= NO TEMPO DOS QUINTAIS... =
"No tempo dos quintais..."
- I –
No tempo dos quintais eu festejava a vida
sem qualquer preocupação que fosse.
Tudo era nuvem, sonho, vertigem:
No tempo dos quintais...
Vejo-me agora no alto da goiabeira, percalço de galhos espontâneos,
entrelaces de brisas refrescantes que balançavam os galhos do meu trono:
No tempo dos quintais...
No tempo dos quintais eu era tudo... Tudo mesmo que eu quisesse!

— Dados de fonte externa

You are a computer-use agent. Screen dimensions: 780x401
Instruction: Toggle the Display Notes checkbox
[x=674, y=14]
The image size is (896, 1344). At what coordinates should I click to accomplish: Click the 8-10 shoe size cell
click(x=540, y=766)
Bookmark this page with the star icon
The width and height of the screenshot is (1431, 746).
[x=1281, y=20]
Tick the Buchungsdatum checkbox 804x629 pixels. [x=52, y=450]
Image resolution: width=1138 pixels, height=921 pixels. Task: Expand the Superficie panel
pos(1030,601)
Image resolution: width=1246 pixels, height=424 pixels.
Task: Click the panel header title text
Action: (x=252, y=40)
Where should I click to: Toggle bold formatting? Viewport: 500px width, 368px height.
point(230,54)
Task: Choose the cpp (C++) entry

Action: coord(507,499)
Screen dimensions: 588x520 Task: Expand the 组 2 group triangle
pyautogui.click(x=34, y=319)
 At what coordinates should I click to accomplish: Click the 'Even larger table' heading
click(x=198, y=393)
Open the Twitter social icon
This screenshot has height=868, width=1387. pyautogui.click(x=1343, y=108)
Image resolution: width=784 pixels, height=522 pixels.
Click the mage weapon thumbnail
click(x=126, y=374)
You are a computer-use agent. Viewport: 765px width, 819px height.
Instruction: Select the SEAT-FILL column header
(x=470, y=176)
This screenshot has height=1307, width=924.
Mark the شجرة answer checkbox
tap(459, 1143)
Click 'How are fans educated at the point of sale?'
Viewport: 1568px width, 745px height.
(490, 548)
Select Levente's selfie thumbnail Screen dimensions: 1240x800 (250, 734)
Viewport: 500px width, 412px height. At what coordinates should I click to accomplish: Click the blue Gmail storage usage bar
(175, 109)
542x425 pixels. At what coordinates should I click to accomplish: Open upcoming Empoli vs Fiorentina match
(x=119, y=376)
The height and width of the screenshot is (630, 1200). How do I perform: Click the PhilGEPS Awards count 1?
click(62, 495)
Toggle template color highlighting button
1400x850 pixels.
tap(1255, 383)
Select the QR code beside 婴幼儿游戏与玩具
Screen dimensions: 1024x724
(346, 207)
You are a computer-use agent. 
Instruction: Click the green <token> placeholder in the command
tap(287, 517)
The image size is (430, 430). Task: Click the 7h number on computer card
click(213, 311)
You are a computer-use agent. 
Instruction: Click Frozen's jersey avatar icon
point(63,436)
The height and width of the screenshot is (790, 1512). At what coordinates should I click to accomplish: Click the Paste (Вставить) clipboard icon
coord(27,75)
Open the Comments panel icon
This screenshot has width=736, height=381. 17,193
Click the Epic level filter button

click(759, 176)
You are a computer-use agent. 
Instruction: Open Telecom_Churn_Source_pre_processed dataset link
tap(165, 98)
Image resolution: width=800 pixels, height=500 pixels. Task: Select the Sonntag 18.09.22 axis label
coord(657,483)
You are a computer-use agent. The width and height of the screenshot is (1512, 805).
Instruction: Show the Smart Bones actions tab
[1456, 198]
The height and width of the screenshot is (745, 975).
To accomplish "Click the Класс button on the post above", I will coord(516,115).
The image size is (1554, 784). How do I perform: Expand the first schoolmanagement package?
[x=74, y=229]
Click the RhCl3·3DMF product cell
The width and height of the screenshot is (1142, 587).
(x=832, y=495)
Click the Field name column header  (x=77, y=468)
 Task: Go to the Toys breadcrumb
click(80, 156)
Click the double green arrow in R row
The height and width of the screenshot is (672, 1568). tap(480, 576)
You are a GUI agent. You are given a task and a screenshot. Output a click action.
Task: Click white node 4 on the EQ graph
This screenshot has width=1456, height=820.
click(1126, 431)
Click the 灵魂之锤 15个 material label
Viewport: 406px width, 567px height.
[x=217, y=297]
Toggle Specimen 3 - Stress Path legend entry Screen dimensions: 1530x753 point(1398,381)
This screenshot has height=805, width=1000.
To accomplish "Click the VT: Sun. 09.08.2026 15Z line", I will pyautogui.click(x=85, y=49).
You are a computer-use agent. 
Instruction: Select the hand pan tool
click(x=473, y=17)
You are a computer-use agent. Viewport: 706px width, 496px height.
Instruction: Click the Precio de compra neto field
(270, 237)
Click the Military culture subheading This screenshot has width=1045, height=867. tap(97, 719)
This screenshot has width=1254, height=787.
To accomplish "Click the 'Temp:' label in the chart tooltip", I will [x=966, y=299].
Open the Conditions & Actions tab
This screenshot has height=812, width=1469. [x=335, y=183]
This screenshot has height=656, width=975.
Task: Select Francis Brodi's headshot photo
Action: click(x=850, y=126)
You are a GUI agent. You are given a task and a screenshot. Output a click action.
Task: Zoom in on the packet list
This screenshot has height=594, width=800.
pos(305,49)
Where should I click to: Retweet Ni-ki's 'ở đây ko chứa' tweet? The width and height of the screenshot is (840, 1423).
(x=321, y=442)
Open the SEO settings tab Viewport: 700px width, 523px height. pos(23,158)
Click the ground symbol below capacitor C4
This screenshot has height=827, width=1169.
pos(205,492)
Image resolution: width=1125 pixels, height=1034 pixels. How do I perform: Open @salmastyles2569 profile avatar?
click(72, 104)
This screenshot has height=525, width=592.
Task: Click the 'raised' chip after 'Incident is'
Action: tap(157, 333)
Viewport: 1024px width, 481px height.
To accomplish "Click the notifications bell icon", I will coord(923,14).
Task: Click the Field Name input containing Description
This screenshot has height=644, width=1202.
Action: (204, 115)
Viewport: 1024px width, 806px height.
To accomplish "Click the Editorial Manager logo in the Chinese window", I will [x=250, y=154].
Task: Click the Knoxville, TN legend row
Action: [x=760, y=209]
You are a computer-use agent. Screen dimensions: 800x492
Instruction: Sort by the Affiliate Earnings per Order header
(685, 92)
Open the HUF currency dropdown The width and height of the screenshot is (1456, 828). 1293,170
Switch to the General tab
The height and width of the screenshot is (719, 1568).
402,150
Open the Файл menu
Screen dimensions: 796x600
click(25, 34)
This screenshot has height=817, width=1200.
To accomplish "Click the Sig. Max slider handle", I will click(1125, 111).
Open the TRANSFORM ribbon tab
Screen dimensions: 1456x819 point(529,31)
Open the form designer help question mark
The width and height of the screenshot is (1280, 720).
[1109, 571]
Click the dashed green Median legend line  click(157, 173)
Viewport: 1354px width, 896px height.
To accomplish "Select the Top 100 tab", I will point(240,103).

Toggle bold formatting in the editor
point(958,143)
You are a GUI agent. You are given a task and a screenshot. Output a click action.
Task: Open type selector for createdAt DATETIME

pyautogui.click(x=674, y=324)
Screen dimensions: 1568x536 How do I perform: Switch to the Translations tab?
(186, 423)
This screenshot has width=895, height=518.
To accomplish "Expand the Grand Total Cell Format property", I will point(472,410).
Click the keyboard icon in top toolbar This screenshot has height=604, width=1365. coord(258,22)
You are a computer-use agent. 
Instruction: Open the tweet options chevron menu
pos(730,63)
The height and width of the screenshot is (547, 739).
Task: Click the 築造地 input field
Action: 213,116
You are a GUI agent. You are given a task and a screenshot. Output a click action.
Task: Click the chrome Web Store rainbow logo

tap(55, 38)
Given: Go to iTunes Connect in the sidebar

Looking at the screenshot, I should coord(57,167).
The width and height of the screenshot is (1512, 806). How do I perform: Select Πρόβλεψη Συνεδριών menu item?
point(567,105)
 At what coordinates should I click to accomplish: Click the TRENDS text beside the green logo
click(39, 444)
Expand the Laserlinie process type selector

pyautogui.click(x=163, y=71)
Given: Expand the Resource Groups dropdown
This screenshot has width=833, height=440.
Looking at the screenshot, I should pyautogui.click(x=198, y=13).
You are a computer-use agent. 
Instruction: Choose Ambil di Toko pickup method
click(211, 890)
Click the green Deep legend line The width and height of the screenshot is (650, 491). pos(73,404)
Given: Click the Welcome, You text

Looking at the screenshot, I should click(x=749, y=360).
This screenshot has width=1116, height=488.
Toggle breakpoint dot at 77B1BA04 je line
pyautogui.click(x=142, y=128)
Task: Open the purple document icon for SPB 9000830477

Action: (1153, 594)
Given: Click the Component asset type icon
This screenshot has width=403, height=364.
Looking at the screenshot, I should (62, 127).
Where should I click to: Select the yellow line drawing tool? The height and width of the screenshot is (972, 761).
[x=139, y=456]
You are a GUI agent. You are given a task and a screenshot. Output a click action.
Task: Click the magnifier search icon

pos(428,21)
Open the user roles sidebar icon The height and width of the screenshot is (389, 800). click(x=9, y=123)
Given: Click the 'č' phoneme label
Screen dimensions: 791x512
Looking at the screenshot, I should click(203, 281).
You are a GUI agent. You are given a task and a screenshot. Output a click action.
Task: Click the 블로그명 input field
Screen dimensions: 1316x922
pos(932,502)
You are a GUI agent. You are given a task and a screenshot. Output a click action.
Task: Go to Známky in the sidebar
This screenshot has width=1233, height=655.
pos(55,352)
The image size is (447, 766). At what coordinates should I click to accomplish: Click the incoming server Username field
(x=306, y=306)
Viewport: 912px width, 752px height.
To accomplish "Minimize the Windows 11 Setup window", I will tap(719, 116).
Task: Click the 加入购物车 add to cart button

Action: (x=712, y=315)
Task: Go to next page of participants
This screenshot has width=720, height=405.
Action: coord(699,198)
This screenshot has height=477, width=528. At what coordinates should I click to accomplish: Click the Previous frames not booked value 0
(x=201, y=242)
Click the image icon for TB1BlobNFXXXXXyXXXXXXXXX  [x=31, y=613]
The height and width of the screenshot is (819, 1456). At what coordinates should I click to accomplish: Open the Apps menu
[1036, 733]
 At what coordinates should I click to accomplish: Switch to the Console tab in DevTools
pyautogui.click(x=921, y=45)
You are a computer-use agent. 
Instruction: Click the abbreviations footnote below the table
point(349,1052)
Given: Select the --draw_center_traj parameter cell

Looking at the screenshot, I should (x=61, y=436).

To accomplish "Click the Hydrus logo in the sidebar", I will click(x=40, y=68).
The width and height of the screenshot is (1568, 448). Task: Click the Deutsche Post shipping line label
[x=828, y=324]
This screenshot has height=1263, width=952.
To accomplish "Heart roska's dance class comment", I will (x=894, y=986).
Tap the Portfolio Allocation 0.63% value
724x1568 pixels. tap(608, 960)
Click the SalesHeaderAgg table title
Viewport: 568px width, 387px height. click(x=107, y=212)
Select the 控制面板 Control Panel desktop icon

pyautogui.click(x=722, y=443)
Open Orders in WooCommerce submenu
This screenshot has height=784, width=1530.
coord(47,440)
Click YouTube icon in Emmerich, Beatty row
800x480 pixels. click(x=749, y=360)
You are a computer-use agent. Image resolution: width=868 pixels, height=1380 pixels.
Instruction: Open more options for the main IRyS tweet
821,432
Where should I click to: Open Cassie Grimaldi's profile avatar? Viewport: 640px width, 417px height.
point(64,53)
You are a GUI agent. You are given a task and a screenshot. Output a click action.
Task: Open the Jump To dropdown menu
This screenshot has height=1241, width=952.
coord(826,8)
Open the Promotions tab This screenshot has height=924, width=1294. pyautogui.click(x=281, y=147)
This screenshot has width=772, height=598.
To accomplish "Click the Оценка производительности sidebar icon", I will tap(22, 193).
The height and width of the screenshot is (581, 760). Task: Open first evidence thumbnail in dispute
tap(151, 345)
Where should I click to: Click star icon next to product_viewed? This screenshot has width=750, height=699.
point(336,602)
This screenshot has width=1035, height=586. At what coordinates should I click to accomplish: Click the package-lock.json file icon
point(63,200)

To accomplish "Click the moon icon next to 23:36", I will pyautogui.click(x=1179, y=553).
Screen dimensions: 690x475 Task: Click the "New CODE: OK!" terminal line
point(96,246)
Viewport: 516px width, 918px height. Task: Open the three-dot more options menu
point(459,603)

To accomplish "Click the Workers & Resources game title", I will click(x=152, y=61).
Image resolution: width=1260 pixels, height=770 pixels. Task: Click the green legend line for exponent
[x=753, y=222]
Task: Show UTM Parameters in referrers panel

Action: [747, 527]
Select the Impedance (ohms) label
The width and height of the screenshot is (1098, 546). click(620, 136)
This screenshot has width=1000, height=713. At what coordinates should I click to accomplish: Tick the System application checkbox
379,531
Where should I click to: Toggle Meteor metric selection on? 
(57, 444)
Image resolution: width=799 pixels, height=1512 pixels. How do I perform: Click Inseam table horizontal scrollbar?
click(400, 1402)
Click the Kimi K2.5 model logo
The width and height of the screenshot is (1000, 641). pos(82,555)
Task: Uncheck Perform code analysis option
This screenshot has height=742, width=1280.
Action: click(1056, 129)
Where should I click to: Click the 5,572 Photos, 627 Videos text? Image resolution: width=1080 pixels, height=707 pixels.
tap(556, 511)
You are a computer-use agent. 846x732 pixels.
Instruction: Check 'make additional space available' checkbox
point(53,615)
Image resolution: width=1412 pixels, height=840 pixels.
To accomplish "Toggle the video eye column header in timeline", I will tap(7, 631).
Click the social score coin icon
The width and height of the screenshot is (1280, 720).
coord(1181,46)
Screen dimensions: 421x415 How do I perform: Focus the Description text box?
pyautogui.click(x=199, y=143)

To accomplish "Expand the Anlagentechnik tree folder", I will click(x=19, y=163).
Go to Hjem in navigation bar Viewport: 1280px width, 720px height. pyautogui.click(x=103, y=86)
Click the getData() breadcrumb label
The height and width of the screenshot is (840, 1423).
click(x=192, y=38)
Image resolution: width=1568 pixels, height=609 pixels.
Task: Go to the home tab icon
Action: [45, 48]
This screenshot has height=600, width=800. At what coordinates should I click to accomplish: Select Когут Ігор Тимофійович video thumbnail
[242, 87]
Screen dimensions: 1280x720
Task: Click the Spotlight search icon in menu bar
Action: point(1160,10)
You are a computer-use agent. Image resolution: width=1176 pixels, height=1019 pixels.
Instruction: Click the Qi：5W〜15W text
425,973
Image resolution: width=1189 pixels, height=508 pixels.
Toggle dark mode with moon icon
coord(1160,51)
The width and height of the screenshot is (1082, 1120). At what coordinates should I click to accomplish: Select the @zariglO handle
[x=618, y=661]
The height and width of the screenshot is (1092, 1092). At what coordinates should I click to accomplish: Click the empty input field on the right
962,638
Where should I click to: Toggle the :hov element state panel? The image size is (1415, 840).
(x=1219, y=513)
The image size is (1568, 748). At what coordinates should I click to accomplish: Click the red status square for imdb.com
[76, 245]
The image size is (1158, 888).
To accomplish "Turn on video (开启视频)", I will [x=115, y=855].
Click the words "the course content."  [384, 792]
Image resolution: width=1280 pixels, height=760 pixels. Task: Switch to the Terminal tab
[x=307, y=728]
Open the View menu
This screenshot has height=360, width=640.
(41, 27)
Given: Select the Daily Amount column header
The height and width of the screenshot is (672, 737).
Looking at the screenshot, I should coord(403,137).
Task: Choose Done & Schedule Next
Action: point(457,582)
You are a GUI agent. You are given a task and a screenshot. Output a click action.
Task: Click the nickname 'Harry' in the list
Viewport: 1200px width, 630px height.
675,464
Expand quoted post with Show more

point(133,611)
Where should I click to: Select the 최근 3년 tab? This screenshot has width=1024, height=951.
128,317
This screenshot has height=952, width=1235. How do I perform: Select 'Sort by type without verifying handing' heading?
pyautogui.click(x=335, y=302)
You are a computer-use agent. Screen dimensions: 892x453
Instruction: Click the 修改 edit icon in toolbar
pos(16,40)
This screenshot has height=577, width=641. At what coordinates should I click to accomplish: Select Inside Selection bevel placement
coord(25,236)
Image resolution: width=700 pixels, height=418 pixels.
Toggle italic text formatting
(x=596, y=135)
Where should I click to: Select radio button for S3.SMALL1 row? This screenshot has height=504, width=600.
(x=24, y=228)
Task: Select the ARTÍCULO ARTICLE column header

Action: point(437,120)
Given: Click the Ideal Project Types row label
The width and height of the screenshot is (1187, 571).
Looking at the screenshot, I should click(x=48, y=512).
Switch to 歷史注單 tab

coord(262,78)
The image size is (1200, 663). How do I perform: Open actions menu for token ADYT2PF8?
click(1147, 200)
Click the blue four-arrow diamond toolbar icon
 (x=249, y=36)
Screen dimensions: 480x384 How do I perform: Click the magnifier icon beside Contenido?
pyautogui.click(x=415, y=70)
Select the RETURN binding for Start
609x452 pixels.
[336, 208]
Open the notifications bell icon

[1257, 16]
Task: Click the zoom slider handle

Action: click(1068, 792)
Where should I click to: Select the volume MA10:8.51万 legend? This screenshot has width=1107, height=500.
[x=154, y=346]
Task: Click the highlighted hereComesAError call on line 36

Um ponto aberto sem reprimendas:
Cantor, saltimbanco; o que surgisse:
No tempo dos quintais...
No tempo dos quintais, o vento era doce... E eu podia senti-lo de uma só vez ensinando-me sem pressa
As cantigas do mundo!
No alto,
nas grimpas da goiabeira ora era deus, ora ponto...
Ponderava fantasias
disputando goiabas com meu irmão...
No tempo dos quintais...
O mais difícil mesmo, era abdicar
de ser um ponto abaixo na posse do meu trono:
(...)
- II -
Vejo-lhe ainda meu quintal do “faz de conta”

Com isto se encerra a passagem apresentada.